Occupy, One Year Later: Fizzling or Thriving?

Observers weigh in on the movement's impact
By Evann Gastaldo,  Newser Staff
Posted Sep 17, 2012 1:04 PM CDT
Occupy, One Year Later: Fizzling or Thriving?
Occupy Wall Street protestor Chris Philips screams as he is arrested near Zuccotti Park, Monday, Sept. 17, 2012, in New York.   (AP Photo/John Minchillo)

Occupy Wall Street celebrated its first anniversary today not so much with a bang as with a whimper—police and press outnumbered protesters. Reactions from both sides of the fence:

  • In the Daily Beast, Matt Taylor says the movement has "fizzled" as organizers, too worried about being "co-opted" by a political party, started to fight internally. "So long as Occupy remains a symbolic phenomenon that exists only to sustain its own subculture—to speak to its own members—it won’t be able to tap into the broader economic anxiety that is still festering across a battered, wary electorate," he writes.

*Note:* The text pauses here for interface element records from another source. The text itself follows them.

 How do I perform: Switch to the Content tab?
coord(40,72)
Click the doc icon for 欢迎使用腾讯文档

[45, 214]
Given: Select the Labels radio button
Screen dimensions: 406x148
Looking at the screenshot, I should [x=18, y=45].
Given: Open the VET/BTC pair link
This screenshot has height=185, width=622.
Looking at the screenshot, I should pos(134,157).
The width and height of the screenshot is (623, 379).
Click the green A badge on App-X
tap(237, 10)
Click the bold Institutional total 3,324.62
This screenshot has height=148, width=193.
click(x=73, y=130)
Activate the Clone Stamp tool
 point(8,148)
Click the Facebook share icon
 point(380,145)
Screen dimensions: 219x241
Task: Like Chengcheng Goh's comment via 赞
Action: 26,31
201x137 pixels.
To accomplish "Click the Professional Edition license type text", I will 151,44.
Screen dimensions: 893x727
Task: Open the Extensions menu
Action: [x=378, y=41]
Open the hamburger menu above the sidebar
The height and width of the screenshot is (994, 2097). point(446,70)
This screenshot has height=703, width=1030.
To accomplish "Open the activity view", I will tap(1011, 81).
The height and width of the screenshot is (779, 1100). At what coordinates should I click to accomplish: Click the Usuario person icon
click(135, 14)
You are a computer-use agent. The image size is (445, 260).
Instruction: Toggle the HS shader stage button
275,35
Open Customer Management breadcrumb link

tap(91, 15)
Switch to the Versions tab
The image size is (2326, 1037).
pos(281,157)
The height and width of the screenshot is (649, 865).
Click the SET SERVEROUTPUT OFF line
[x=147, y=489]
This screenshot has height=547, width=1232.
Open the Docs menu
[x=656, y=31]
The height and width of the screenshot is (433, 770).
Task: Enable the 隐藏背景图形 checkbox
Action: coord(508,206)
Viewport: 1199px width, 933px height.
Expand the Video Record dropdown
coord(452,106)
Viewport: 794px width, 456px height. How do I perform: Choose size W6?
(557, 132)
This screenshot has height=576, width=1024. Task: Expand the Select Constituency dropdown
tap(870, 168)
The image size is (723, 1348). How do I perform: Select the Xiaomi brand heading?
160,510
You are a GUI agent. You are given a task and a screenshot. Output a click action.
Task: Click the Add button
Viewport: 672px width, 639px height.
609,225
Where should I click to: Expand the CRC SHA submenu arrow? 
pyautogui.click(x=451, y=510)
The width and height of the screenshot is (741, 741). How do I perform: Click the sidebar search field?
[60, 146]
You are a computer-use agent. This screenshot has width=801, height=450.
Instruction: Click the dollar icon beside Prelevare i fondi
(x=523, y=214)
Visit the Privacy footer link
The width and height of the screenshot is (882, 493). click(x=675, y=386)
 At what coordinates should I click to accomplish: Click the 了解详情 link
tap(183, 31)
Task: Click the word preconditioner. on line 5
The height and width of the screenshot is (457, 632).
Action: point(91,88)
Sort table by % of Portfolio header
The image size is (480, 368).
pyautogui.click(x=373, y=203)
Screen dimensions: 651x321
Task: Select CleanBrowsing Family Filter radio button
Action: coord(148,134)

  • But on Salon, Rebecca Solnit insists the movement is far from over. Today's protests may not be as attention-grabbing as some of the first events, but organizers are meeting regularly in cities across the US and even abroad. Those meetings have resulted in many "little victories," like a foreclosure being prevented or a restaurant chain unionized, and some big ones, too—but more important is "the less tangible spirit of Occupy and the new associations it sparked," which will continue to have an impact for years to come.
  • Stephen Zunes is with Taylor—the movement has "fizzled"—but it has undoubtedly had an impact on the American "political narrative," Zunes writes on CNN. Just look at President Obama's "populist stance:" Occupy made the 99% a force to be reckoned with.
  • One thing is for sure: Occupy has been good for the markets. Since the movement launched, the S&P 500 is up 20% and financial stocks are up 25%, according to MarketWatch. Ironically, the six biggest banks on Wall Street are all doing better, too.